Usando la información
1: Repite sin cambios el trozo del texto sobre los sellos educativos que empieza en "Los Sellos Educativos" y acaba en "Evangeliza a la luz de los valores del Evangelio.".
2: Sigue escribiendo el texto sobre los sellos educativos desde donde se queda.
━━━ Documento fuente
“Todo lo que no se sabe se aprende si hay buena voluntad en el cumplimiento de los deberes, vamos andando aunque sea a paso lento”.
Madre Bernarda Morin, Sierva de Dios.
Los Sellos Educativos que nos identifican y caracterizan como comunidad educativa son fieles testimonios de nuestro quehacer educativo y evangelizador, con calidad, tradición y excelencia.
Mantenemos el compromiso de brindar a cada niño, niña y joven las oportunidades de aprendizaje para que puedan construir su propio proyecto de vida a la luz de los valores del Evangelio.
Los sellos que nos representan son:
Educamos y evangelizamos ofreciendo un conjunto de oportunidades de aprendizaje que favorecen el desarrollo integral, el descubrimiento de la fe, el encuentro con Dios y el descubrimiento de la vocación en la iglesia. Nos inspiramos en Dios Padre Providente, María Madre de Dolores, el testimonio de vida de la Madre Emilia Gamelín y la Madre Bernarda Morín y una Iglesia que Educa y Evangeliza a la luz de los valores del Evangelio.
Consideramos al niño, niña o joven como centro de nuestra tarea educativa y pastoral; es principal protagonista de ésta. Por ello, proponemos un currículum evangelizador que favorece el desarrollo de aprendizajes, habilidades, la vivencia de valores y actitudes que orientan un sano crecimiento interior, con énfasis en el aprendizaje de ser persona, el desarrollo de la fe y el discernimiento de un proyecto de vida coherente y al servicio de los más necesitados.
━━━━━━
━━━ Material extraído
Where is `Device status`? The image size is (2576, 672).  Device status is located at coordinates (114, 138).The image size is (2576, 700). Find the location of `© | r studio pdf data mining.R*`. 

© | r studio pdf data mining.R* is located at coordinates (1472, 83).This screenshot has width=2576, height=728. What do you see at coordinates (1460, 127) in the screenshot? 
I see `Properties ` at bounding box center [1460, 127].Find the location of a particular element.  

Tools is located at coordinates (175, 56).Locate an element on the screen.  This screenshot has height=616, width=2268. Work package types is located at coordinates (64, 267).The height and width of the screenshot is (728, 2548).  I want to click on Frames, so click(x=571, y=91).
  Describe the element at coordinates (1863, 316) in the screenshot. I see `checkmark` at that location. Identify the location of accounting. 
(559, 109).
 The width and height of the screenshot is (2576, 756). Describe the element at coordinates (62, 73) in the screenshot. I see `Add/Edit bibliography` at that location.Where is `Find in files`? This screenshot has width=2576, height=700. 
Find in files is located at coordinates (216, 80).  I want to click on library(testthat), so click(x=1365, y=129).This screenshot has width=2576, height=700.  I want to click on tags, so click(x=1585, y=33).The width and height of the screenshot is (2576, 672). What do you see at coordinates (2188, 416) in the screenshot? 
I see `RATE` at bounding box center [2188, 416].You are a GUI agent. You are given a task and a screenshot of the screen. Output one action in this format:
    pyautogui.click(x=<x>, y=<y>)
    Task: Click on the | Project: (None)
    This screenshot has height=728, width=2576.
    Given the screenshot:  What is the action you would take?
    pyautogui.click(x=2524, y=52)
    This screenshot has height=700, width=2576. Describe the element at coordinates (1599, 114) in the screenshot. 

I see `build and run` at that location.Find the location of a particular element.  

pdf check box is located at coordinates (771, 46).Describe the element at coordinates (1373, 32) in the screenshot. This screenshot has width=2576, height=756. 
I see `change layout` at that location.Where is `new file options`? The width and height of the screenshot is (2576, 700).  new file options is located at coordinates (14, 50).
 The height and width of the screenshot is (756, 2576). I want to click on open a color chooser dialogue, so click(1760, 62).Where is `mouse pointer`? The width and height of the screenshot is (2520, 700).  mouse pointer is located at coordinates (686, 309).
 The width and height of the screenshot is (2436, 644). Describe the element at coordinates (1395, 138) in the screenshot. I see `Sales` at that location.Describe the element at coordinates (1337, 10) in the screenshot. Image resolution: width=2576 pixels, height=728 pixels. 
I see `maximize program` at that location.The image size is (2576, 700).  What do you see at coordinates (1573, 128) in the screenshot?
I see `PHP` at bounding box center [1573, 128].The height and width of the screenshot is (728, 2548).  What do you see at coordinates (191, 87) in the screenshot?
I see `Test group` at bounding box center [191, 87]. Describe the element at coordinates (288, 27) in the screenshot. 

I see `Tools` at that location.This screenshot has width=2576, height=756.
━━━━━━
Respuestas por número
1:
Los Sellos Educativos que nos identifican y caracterizan como comunidad educativa son fieles testimonios de nuestro quehacer educativo y evangelizador, con calidad, tradición y excelencia.
Mantenemos el compromiso de brindar a cada niño, niña y joven las oportunidades de aprendizaje para que puedan construir su propio proyecto de vida a la luz de los valores del Evangelio.
Los sellos que nos representan son:
Educamos y evangelizamos ofreciendo un conjunto de oportunidades de aprendizaje que favorecen el desarrollo integral, el descubrimiento de la fe, el encuentro con Dios y el descubrimiento de la vocación en la iglesia. Nos inspiramos en Dios Padre Providente, María Madre de Dolores, el testimonio de vida de la Madre Emilia Gamelín y la Madre Bernarda Morín y una Iglesia que Educa y Evangeliza a la luz de los valores del Evangelio.

2:
Creemos que la persona se desarrolla en comunidad. Por ello, enfatizamos un claro compromiso por reconocer la dignidad humana y de hijos de Dios de todos quienes forman parte de la comunidad educativa, privilegiando el respeto, apertura, confianza, disponibilidad, serenidad, esperanza, justicia, la vivencia de la fe, la solidaridad, el amor y el servicio desinteresado hacia los más necesitados, con alegría, esperanza y compromiso.
Promovemos la formación para el liderazgo de todos los miembros de la comunidad, de personas que realicen una mirada crítica y de discernimiento frente a los procesos de globalización y de construcción social; capaces de transformar su entorno en consonancia con un actuar inspirado en el Carisma Providencia. Para ello, animamos constantemente el actuar misionero en la caridad compasiva y la solidaridad creativa y profética con los pobres.
Nos reconocemos como parte de la creación, por ello respetamos y defendemos la vida, asumimos un compromiso con la ecología y el medioambiente, siendo responsables de construir un mundo sustentable que heredaremos a las generaciones futuras. Para ello, promovemos el compromiso y la responsabilidad en el actuar personal y comunitario, siendo corresponsables en proyectar un futuro mejor para las siguientes generaciones.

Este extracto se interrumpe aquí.